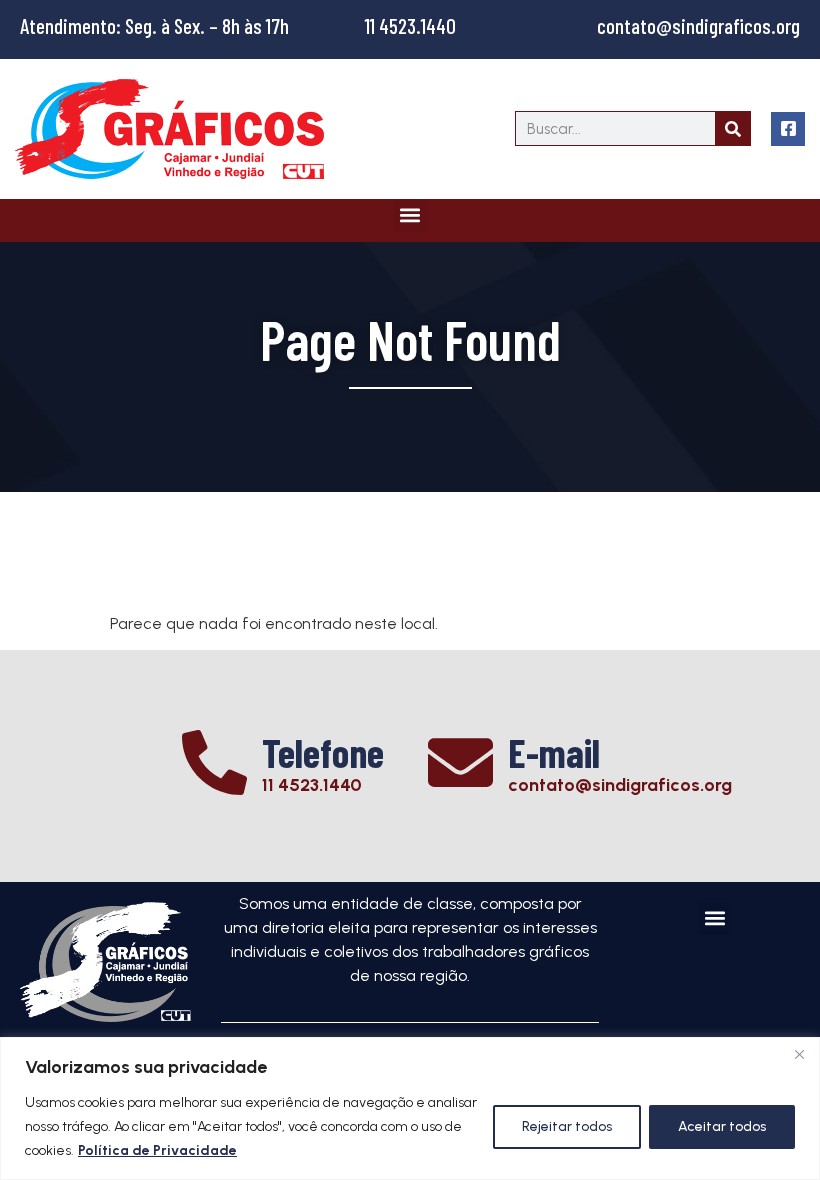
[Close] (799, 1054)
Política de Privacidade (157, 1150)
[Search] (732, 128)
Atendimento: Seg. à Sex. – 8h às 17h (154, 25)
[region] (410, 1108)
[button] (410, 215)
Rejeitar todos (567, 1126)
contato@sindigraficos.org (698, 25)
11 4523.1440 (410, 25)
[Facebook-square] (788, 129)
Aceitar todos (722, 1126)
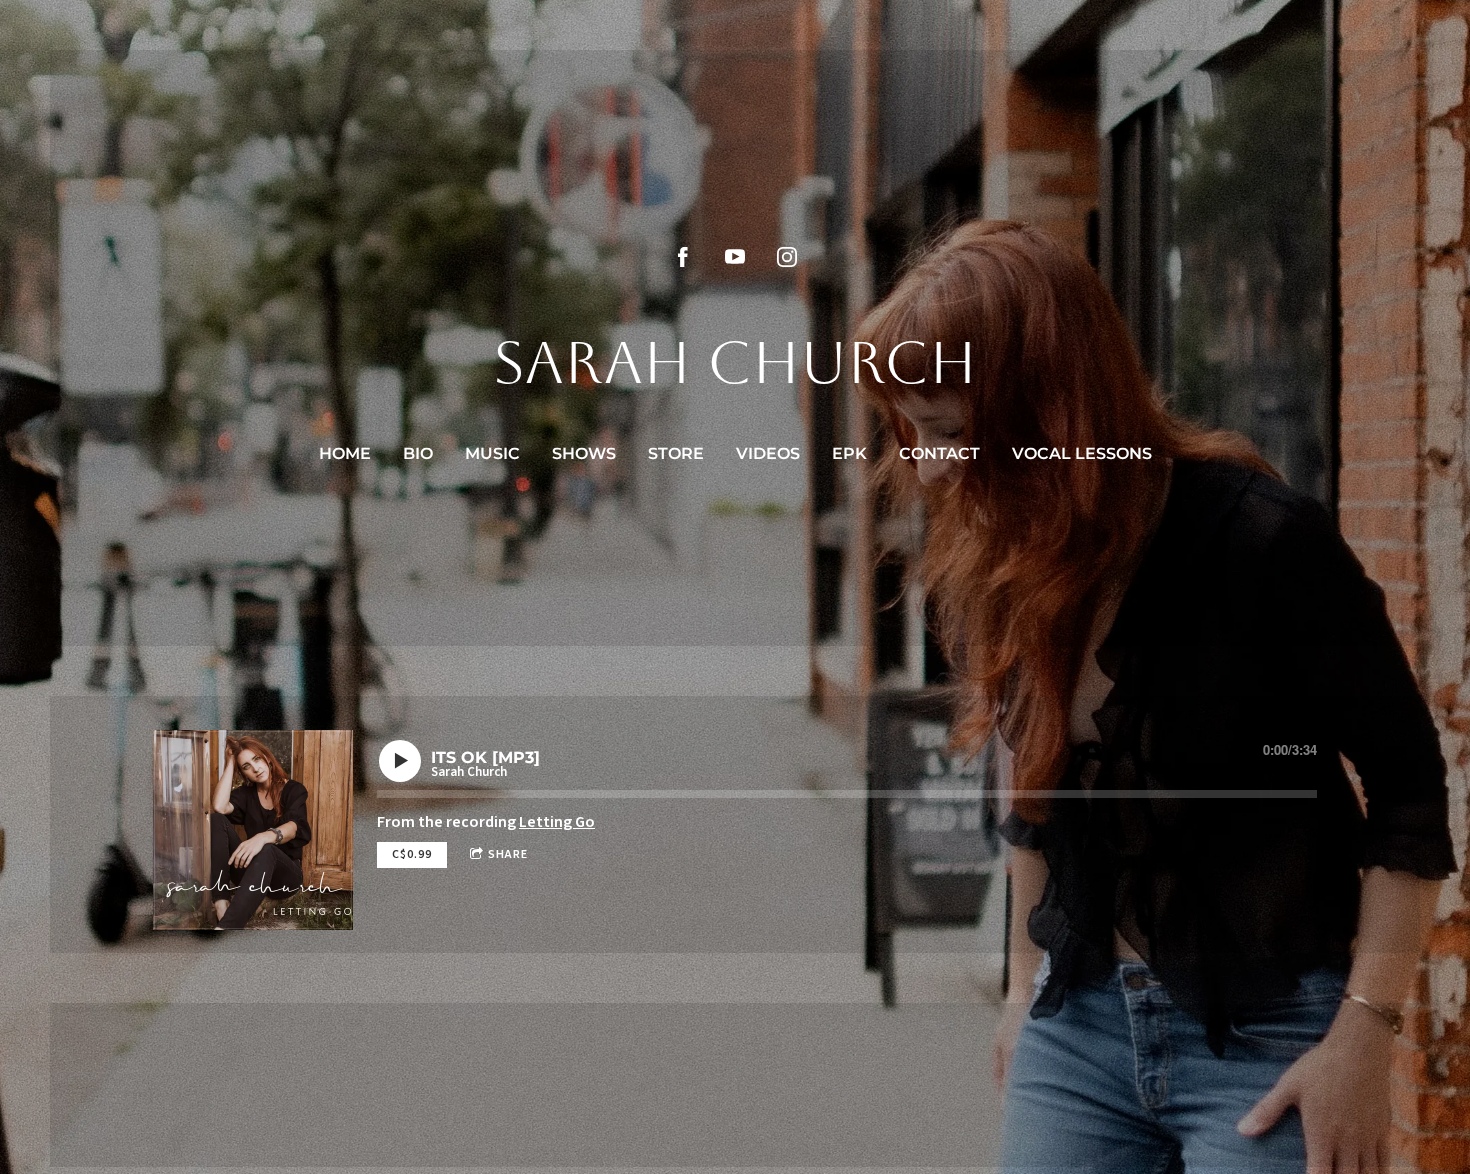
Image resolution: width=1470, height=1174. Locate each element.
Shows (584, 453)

····················

**Problem to solve**
Output, exactly and only: the line containing "Aceitar todos (722, 1126)", the last line of the listing above, and every line in between. Leave the pictures out.

**The answer**
Aceitar todos (722, 1126)
Image resolution: width=1470, height=1174. Locate each element.
Shows (584, 453)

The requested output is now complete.